Plus spécifiquement, on s’efforcera de montrer, en revenant sur un choix de textes littéraires (à choisir parmi les œuvres de Charles Baudelaire, Andy Warhol, Angela Carter, Alan Moore, Ron Padgett, Frank O’Hara, Don DeLillo, David Foster Wallace, Haruki Murakami, Valeria Luiselli, Claudia Rankine, William Carlos Williams, Kathy Acker, etc.), en quoi les écrits dits "postmodernistes" récusent en doute la plupart des discours totalisants qui ont accompagné la pensée occidentale depuis le XVIIIe siècle. À rebours du projet moderniste, jugé européocentré et trop prompt à occulter les points de vue dissidents contestant l’image d’un développement uniforme et régulier vers un avenir pacifié et démocratique, on soulignera la propension de ces textes à favoriser le dialogisme et le pluralisme (attrait pour la microhistoire, les contre-/sous-cultures, les points de vue décentrés, les vérités relatives...), ainsi que la subversion carnavalesque des codes jusqu’alors en vigueur (inversion axiologique du binôme noble/ignoble, brouillage de la hiérarchie highbrow/lowbrow, confusion art/économie, éloge des mass-media, notamment de la télévision, interpénétration du vécu et du fantasmatique, de la réalité et de la fiction, etc.).
Quant à la soif de nouveau et de "disruption" qui menaçait de mener au renoncement et/ou au silence les Flaubert, Rimbaud, Valéry et autres, elle trouve réponse chez les écrivain.e.s postmodernes dans la mobilisation de pratiques d’écriture qui, souvent, reposent délibérément sur le citationnisme et la réécriture, offrant ainsi de la "mort de l’auteur" une illustration plus ludique et moins grave que celle proposée par le(s) modernisme(s).
• d’alterner mise en évidence de phénomènes d’ensemble (distant reading) et focus faisant droit aux singularités d’écriture des œuvres (close reading). Plus précisément, on veillera à adopter par rapport aux objets d’étude un double point de vue - 1/ esthétique ou "interne" (attention portée aux créateur.trice.s comme agents capables d’innovation, et à l’œuvre comme entité autonome, tirant parti de formes et de figures spécifiques pour produire certains effets) ; 2/ diachronique (point de vue sociologique et transhistorique réinscrivant les œuvres dans les contextes culturels, sociaux et médiatiques qui les rendent possibles, et mettant en exergue les continuités, filiations, mutations et ruptures qui scandent l’histoire littéraire).

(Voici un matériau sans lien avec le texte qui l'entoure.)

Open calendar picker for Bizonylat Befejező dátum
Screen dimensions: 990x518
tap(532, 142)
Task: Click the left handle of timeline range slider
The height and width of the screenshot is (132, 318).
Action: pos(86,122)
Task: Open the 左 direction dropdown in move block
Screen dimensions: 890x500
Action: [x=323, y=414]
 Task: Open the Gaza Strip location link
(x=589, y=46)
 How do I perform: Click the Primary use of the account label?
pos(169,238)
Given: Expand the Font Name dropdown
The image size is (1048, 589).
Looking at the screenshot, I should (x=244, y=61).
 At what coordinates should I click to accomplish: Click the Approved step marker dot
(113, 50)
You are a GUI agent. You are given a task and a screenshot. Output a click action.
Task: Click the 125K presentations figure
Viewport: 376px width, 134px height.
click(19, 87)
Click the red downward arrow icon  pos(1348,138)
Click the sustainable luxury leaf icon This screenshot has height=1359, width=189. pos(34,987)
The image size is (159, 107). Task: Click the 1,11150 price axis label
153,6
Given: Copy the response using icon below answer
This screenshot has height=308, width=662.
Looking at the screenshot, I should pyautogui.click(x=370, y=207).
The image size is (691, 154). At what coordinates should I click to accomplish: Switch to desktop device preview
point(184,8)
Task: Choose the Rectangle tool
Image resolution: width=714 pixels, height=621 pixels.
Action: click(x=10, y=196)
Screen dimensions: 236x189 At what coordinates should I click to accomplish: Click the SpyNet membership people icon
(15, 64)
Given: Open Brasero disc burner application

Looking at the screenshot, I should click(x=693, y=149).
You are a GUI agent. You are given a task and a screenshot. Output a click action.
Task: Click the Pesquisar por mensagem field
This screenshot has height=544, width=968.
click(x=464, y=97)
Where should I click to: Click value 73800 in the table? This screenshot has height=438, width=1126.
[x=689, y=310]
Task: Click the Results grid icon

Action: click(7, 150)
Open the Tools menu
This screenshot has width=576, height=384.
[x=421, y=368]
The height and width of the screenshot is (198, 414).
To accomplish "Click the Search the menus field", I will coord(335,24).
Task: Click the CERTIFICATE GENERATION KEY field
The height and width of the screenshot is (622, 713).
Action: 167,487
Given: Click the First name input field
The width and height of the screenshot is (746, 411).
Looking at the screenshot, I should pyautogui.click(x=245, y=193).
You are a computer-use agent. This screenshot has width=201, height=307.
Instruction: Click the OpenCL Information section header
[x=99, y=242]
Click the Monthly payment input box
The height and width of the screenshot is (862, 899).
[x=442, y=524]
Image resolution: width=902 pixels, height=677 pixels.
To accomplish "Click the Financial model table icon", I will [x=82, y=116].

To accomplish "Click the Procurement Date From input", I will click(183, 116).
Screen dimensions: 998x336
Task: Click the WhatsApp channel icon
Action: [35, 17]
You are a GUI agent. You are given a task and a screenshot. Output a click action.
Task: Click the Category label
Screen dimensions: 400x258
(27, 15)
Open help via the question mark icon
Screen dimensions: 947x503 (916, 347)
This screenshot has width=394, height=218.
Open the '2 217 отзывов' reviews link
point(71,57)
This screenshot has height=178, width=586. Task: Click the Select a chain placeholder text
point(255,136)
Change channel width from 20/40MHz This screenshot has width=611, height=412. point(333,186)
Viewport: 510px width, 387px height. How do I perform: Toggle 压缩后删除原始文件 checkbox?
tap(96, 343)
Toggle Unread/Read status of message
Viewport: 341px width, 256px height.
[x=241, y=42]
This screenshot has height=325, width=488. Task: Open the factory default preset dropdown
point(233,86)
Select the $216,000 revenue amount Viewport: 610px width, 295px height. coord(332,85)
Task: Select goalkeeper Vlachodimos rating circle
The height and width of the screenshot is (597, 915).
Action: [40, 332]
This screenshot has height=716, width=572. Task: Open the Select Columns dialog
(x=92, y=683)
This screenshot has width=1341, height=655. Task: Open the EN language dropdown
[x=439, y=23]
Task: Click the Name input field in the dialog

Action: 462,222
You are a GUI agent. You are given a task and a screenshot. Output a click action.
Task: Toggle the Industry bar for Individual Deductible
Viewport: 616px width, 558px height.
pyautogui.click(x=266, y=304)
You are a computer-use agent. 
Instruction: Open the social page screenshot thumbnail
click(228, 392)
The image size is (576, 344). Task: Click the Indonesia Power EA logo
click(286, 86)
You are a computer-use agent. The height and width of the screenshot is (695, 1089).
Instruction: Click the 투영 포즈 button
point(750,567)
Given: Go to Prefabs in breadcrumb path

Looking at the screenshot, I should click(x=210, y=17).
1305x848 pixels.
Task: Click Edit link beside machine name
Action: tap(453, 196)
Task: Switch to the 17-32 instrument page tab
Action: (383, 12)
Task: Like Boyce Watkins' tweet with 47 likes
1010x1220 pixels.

• de mettre en évidence la capacité de la littérature, en tant que moyen d’expression, à agir 1/ comme révélateur et espace de traitement des tensions qui agitent les sociétés, 2/ comme acteur à part entière du débat public, et 3/, plus globalement, comme vecteur d’un questionnement adressé à la condition humaine.
• d’introduire aux usages variés dont la "chose littéraire" fait l’objet (pratiques de déterritorialisation, d’hybridation, etc.), dans une perspective résolument interdisciplinaire et en ouvrant la discussion à d’autres lieux que ceux envisagés traditionnellement lorsqu’il est question de littérature (musée, télévision, web, etc.).
Des supports PowerPoint (à compléter par la prise de notes) sont communiqués aux étudiant.e.s.